PROVIDED INFORMATION:
__________________________________________________

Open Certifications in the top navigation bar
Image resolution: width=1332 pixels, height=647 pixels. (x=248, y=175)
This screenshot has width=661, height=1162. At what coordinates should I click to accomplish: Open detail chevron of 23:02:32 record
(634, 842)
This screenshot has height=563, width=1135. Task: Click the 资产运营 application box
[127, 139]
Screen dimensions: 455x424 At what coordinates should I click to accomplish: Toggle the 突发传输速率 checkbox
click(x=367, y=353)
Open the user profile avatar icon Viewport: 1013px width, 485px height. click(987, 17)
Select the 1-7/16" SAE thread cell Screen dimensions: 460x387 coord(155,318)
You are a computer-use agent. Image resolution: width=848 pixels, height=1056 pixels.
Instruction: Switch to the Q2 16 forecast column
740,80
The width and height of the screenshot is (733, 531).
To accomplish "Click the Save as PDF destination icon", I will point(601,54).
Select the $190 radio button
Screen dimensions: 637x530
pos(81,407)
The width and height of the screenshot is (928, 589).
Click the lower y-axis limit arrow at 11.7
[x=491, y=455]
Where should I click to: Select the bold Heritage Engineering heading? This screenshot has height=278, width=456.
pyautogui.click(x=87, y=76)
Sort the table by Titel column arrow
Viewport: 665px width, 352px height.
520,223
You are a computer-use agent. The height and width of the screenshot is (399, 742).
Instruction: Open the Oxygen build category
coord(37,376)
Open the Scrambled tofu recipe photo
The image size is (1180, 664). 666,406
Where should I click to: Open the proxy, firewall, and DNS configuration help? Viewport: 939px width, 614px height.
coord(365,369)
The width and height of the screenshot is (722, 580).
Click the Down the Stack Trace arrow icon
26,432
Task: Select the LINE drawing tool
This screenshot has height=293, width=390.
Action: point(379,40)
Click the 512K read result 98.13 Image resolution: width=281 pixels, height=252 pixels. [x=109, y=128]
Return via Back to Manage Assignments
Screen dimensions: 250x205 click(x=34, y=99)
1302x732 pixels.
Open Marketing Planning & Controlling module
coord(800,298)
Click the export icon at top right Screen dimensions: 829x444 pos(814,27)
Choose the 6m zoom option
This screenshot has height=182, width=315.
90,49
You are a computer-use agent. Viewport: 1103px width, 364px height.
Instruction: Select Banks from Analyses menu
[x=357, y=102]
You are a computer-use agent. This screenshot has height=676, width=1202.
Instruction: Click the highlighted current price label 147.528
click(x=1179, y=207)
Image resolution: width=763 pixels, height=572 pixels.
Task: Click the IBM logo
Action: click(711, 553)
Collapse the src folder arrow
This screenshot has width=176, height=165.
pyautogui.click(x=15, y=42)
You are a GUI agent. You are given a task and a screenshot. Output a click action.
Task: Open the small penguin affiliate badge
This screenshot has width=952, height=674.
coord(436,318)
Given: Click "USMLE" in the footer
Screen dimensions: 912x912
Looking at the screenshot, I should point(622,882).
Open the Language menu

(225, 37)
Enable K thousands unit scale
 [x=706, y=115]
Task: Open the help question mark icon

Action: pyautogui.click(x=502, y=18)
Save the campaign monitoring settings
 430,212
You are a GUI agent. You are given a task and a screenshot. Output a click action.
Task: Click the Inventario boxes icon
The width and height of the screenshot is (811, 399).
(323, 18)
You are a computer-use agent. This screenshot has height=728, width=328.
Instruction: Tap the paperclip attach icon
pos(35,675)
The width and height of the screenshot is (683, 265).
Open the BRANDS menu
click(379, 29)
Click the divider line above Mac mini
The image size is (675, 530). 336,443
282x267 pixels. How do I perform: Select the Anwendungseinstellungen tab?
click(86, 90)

__________________________________________________

TASK DETAILS:
Give all the records again. Match them exactly.

OUTPUT FOR THIS EXERCISE:
Open Certifications in the top navigation bar
Image resolution: width=1332 pixels, height=647 pixels. (x=248, y=175)
This screenshot has width=661, height=1162. At what coordinates should I click to accomplish: Open detail chevron of 23:02:32 record
(634, 842)
This screenshot has height=563, width=1135. Task: Click the 资产运营 application box
[127, 139]
Screen dimensions: 455x424 At what coordinates should I click to accomplish: Toggle the 突发传输速率 checkbox
click(x=367, y=353)
Open the user profile avatar icon Viewport: 1013px width, 485px height. click(987, 17)
Select the 1-7/16" SAE thread cell Screen dimensions: 460x387 coord(155,318)
You are a computer-use agent. Image resolution: width=848 pixels, height=1056 pixels.
Instruction: Switch to the Q2 16 forecast column
740,80
The width and height of the screenshot is (733, 531).
To accomplish "Click the Save as PDF destination icon", I will point(601,54).
Select the $190 radio button
Screen dimensions: 637x530
pos(81,407)
The width and height of the screenshot is (928, 589).
Click the lower y-axis limit arrow at 11.7
[x=491, y=455]
Where should I click to: Select the bold Heritage Engineering heading? This screenshot has height=278, width=456.
pyautogui.click(x=87, y=76)
Sort the table by Titel column arrow
Viewport: 665px width, 352px height.
520,223
You are a computer-use agent. The height and width of the screenshot is (399, 742).
Instruction: Open the Oxygen build category
coord(37,376)
Open the Scrambled tofu recipe photo
The image size is (1180, 664). 666,406
Where should I click to: Open the proxy, firewall, and DNS configuration help? Viewport: 939px width, 614px height.
coord(365,369)
The width and height of the screenshot is (722, 580).
Click the Down the Stack Trace arrow icon
26,432
Task: Select the LINE drawing tool
This screenshot has height=293, width=390.
Action: point(379,40)
Click the 512K read result 98.13 Image resolution: width=281 pixels, height=252 pixels. [x=109, y=128]
Return via Back to Manage Assignments
Screen dimensions: 250x205 click(x=34, y=99)
1302x732 pixels.
Open Marketing Planning & Controlling module
coord(800,298)
Click the export icon at top right Screen dimensions: 829x444 pos(814,27)
Choose the 6m zoom option
This screenshot has height=182, width=315.
90,49
You are a computer-use agent. Viewport: 1103px width, 364px height.
Instruction: Select Banks from Analyses menu
[x=357, y=102]
You are a computer-use agent. This screenshot has height=676, width=1202.
Instruction: Click the highlighted current price label 147.528
click(x=1179, y=207)
Image resolution: width=763 pixels, height=572 pixels.
Task: Click the IBM logo
Action: click(711, 553)
Collapse the src folder arrow
This screenshot has width=176, height=165.
pyautogui.click(x=15, y=42)
You are a GUI agent. You are given a task and a screenshot. Output a click action.
Task: Open the small penguin affiliate badge
This screenshot has width=952, height=674.
coord(436,318)
Given: Click "USMLE" in the footer
Screen dimensions: 912x912
Looking at the screenshot, I should point(622,882).
Open the Language menu

(225, 37)
Enable K thousands unit scale
 [x=706, y=115]
Task: Open the help question mark icon

Action: pyautogui.click(x=502, y=18)
Save the campaign monitoring settings
 430,212
You are a GUI agent. You are given a task and a screenshot. Output a click action.
Task: Click the Inventario boxes icon
The width and height of the screenshot is (811, 399).
(323, 18)
You are a computer-use agent. This screenshot has height=728, width=328.
Instruction: Tap the paperclip attach icon
pos(35,675)
The width and height of the screenshot is (683, 265).
Open the BRANDS menu
click(379, 29)
Click the divider line above Mac mini
The image size is (675, 530). 336,443
282x267 pixels. How do I perform: Select the Anwendungseinstellungen tab?
click(86, 90)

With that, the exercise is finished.